6. “The Jewels” - Einsturzende Neubauten (2008).  This starts out on a relatively conventional musical note, with a repeated alternation on a keyboard, eventually backed by strings.  As always, though, what distinguishes EN is their ability to intersperse decidedly noisy, actual industrial factory sounds sourced from things few others would consider musical instruments.  Most of the compositions include always-distinctive vocals in German and English and are under three minutes long, so none of the noises are allowed to persist long enough to become really grating.  If not minimalist, they are certainly spare, like an alien band that doesn’t differentiate between music, general sound, and noise, alternating between the three as a result. 

7. “Пособие для начинающих: Глас сéребра” - Coil (2001).  They should need no introduction here and have two albums available on Important Records; this and another are the only   entries under Feelee Records.  “Are You Shivering” must be one of the creepiest industrial songs out there.  

8. “Post Sign” - Clockdva (2013).  This is a rather subdued compilation album that I’m not sure is very industrial, but the band’s early work is unassailable, no?  I like the first and last tracks, but much of what’s in between is a rather repetitive snooze, not cheesily dated like much synthesizer music of the 80s, but definitely of a bygone era when it was perfectly OK to keep one or more loops in a song completely unchanged for five minutes or more.  There’s also a $5 “single” of remixes, “Clock 2,” that doesn’t show up on the AMG discography.

9. “Nail” - Foetus (1985).  The quasi-orchestral opening theme should have tipped me off to what Thirlwell had in store for the 90s and the 21st century, but when I first heard this album in high school well after its release date, I found it one of the most caustic, horribly unlistenable albums.  Literally howling “agony” is something one not only has to be in the mood but also fully braced for.  Yet it retains an unshakable  mystique, and revisiting it today after a couple decades to listen around and get familiar with other industrial music, it holds up much better than I remember.

10. “Armed Audio Warfare” - Meat Beat Manifesto (1988).  In the early 2000s I was pretty sure this album sounded dated, but now I’m more convinced that yelling over old keyboards will never go out of style.  A track like “Mars Needs Women” also allows the listener to imagine an alternate reality in which industrial music, rather than old-school hip-hop, is the source of today’s urban pop music.  I’d like to think pop would have evolved very differently, even as a track like “Cut Man” is very similar to the tape splicing of Double Dee & Steinski.  Despite pivoting to electronic dub by the time I heard them in the mid-90s (quite a transition between 1992’s Satyricon, a great album I think is still industrial, and “Subliminal Sandwich” from 1996, which I think is not really other than “Asbestos Lead Asbestos”), this album kept me doggedly filing them as industrial well into the 21st century.

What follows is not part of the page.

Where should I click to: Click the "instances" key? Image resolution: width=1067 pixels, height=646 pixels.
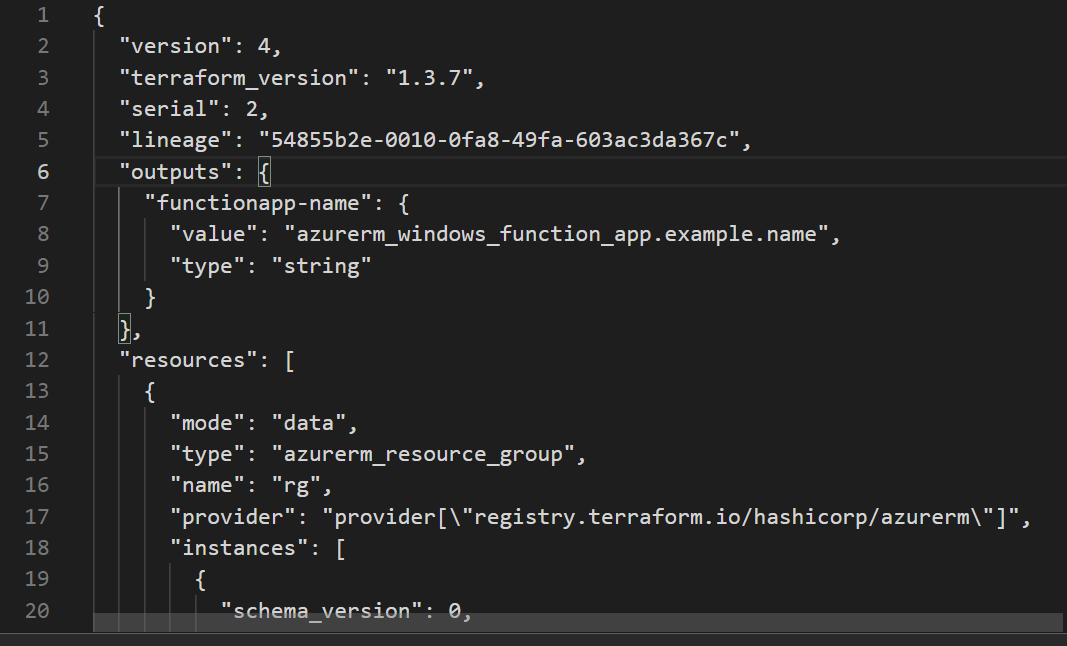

11. “Tutti” - Cosey Fanni Tutti (2018).  This is one I hadn’t heard of but eMusers all seemed to snap up, by the former Throbbing Gristle member, which I didn’t know until after following the flock and owning it.  I don’t hear much industrial in it, rather more spacey electronica with brass on the opener, a bit on the dark side.  Understated if not minimalist, the album largely eschews beats or other rhythmic elements so prominent in much electronic music.  Pulses and, yes, throbbing, occupy that role instead.  It’s a good value at $3.50, but I don’t fully understand the appeal.  Knowing the history helps appreciate it more, perhaps.

On other lists:  “Should I Erase You?” - n400.  2017.  “Demand & Possibility” - Unclean (2019). 

A few on my wishlist that I’m not sure are industrial or interesting (feel free to inform me):  Raper Orze, Jean-Luc, Das Institut, , Marco Shuttle.

Are there any dedicated industrial labels on eMusic?  With a flexible definition, maybe.  Eye for an Eye Recordings and Dischetti come closest.  Full of Nothing might be aspiring to NIN’s former label.  Future Noise is fine.  Pinkman Broken Dreams leans electronic.  Halo Askew Entertainment is a poor man’s Metropolis but the closest to a dedicated darkwave industrial EBM label I can find.  Wow Cool is pretty limited.  Hans Mondial is split.  Personal Escape titles are half labeled industrial but basically ambient.  The techno on Singularity and TARO Records can get pretty noisy.  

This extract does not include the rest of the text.